Using the records below, write out again exactly the lines that begin at the line containing "Click the 11.7" and end at the line containing "Viewport: 820px width, 668px height.", and no other lines.

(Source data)
--------

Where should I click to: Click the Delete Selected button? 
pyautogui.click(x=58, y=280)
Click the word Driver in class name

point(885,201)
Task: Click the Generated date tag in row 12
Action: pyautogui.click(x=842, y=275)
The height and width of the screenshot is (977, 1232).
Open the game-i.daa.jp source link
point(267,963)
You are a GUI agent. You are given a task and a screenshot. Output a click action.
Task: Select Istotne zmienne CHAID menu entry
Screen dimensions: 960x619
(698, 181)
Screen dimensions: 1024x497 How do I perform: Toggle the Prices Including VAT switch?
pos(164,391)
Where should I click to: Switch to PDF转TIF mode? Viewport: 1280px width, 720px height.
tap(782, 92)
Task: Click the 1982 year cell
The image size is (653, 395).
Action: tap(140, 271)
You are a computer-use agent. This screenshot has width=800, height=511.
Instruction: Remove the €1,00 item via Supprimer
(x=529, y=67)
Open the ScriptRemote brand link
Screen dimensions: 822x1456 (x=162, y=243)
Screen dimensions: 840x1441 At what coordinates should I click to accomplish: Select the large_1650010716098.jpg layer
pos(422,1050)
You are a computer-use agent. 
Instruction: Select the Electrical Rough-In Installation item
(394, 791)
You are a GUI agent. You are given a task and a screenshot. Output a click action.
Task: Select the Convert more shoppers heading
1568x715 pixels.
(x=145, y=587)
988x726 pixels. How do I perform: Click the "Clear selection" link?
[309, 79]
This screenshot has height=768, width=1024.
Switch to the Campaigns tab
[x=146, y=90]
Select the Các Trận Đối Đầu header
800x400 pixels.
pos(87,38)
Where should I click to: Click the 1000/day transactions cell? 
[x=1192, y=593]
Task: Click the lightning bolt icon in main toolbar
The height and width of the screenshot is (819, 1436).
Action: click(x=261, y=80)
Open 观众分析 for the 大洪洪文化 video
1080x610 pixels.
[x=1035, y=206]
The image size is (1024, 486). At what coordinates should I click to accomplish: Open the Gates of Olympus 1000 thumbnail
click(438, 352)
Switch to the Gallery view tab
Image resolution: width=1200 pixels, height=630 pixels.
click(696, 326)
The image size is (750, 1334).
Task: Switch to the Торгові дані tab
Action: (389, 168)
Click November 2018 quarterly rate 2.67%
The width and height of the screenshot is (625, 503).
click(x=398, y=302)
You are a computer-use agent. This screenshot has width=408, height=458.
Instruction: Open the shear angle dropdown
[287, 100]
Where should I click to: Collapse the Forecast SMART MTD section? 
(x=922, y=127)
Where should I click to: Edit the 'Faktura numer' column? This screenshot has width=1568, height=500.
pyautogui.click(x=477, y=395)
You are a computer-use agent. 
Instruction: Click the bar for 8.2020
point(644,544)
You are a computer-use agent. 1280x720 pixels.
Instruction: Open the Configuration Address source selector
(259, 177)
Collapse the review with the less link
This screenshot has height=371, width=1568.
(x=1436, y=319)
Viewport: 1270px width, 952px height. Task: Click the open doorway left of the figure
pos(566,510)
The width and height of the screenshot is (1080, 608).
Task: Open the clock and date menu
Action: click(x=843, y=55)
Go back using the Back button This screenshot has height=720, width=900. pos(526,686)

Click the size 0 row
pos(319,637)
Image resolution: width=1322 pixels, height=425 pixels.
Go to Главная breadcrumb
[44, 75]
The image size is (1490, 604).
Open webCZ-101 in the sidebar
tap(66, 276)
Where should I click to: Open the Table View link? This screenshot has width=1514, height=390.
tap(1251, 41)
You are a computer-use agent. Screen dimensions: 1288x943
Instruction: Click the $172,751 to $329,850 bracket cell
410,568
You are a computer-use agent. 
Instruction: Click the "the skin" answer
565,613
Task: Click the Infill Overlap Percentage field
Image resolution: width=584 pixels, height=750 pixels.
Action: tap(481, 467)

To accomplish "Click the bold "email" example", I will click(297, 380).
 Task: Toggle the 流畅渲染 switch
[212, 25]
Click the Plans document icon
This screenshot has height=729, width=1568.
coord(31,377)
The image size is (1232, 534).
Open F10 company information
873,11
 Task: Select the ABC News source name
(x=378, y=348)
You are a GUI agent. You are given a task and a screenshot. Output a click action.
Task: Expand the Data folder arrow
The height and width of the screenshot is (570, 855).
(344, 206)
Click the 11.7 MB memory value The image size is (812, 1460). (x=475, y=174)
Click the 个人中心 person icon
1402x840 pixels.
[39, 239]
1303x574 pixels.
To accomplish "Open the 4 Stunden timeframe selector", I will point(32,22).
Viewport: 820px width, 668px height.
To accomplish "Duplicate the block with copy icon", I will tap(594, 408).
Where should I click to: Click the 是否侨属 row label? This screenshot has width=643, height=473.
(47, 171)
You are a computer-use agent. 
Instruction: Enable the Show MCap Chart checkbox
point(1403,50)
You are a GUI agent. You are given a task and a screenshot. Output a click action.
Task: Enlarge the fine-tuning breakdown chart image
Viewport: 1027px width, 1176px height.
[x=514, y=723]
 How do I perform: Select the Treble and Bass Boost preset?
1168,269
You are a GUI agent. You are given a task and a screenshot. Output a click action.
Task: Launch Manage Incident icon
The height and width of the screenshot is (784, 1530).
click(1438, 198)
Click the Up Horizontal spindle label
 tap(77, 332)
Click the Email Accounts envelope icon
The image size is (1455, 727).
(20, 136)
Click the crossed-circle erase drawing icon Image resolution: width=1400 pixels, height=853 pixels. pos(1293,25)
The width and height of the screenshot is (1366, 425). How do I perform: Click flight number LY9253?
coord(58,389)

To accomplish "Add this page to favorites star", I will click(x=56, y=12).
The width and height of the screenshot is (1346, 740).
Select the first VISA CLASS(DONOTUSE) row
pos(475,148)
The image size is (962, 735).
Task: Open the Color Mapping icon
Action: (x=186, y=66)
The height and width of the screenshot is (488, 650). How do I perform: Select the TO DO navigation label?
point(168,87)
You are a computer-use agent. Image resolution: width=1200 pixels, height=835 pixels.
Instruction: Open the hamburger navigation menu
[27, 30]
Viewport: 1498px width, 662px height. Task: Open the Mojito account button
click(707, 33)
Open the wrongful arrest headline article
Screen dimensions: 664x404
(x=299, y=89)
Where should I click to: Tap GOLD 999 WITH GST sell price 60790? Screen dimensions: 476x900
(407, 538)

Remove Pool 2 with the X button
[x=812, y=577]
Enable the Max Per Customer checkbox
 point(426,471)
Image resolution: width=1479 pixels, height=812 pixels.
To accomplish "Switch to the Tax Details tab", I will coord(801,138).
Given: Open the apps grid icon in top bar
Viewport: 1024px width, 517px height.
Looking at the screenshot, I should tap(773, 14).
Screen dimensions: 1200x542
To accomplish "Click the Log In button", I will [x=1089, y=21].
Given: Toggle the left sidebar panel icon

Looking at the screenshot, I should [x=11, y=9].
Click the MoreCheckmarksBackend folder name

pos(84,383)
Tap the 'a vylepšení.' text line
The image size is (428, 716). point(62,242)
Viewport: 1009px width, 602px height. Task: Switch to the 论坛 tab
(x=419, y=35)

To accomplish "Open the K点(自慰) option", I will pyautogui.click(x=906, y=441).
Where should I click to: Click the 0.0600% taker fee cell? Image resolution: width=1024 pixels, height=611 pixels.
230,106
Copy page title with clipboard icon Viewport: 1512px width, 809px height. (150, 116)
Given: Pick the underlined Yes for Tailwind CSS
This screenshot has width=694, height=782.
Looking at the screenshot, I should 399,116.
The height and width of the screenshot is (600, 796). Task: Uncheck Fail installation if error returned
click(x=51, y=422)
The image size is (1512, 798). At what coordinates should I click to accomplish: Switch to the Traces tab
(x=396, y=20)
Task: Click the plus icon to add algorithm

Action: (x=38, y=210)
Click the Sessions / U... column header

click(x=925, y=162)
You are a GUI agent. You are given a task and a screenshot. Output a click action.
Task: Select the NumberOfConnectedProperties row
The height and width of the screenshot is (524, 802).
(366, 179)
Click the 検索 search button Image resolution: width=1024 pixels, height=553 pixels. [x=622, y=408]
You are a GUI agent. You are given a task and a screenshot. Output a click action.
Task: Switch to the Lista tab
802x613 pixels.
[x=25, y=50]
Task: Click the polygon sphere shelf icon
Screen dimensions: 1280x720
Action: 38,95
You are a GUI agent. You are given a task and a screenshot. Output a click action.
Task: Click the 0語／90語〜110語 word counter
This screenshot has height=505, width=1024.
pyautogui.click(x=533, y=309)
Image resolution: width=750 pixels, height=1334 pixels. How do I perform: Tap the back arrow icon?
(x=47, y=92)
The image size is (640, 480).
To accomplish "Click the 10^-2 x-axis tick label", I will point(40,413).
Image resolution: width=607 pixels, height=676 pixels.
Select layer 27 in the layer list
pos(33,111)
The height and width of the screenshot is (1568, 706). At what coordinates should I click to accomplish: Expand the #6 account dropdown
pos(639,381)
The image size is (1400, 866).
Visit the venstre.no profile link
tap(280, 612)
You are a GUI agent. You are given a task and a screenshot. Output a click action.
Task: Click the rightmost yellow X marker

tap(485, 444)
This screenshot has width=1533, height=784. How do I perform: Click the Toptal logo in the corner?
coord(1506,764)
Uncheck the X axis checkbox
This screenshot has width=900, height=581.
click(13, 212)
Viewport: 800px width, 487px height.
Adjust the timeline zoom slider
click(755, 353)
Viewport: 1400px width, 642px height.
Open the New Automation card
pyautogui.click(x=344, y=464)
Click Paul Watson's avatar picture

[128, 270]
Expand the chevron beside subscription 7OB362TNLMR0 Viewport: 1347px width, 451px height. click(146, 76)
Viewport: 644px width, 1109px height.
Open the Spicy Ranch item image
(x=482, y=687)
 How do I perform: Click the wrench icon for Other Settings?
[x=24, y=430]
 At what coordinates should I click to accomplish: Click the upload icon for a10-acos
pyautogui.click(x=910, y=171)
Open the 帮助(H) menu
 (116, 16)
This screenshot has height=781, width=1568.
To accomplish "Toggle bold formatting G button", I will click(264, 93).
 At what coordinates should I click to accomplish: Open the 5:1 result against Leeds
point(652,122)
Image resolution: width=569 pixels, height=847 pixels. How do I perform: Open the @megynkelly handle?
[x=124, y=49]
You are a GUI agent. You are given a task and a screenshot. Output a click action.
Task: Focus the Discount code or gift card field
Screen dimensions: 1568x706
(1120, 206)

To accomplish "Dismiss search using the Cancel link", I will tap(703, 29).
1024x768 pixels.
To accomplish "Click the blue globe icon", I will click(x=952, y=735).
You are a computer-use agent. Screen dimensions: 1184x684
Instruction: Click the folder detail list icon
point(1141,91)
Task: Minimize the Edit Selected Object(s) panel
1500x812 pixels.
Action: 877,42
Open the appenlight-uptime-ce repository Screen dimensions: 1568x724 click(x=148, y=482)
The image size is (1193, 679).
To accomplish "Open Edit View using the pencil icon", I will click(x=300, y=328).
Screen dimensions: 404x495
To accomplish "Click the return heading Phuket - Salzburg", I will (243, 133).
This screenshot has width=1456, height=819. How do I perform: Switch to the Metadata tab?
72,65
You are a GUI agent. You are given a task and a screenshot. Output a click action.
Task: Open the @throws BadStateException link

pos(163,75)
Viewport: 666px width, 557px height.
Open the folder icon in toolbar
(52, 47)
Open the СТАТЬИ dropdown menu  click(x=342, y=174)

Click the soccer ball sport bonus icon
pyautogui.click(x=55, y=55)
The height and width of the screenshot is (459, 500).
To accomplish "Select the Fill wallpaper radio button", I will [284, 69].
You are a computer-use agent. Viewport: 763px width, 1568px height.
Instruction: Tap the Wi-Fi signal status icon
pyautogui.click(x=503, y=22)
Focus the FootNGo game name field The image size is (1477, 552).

--------

* [The completed task]
Click the 11.7 MB memory value The image size is (812, 1460). (x=475, y=174)
Click the 个人中心 person icon
1402x840 pixels.
[39, 239]
1303x574 pixels.
To accomplish "Open the 4 Stunden timeframe selector", I will point(32,22).
Viewport: 820px width, 668px height.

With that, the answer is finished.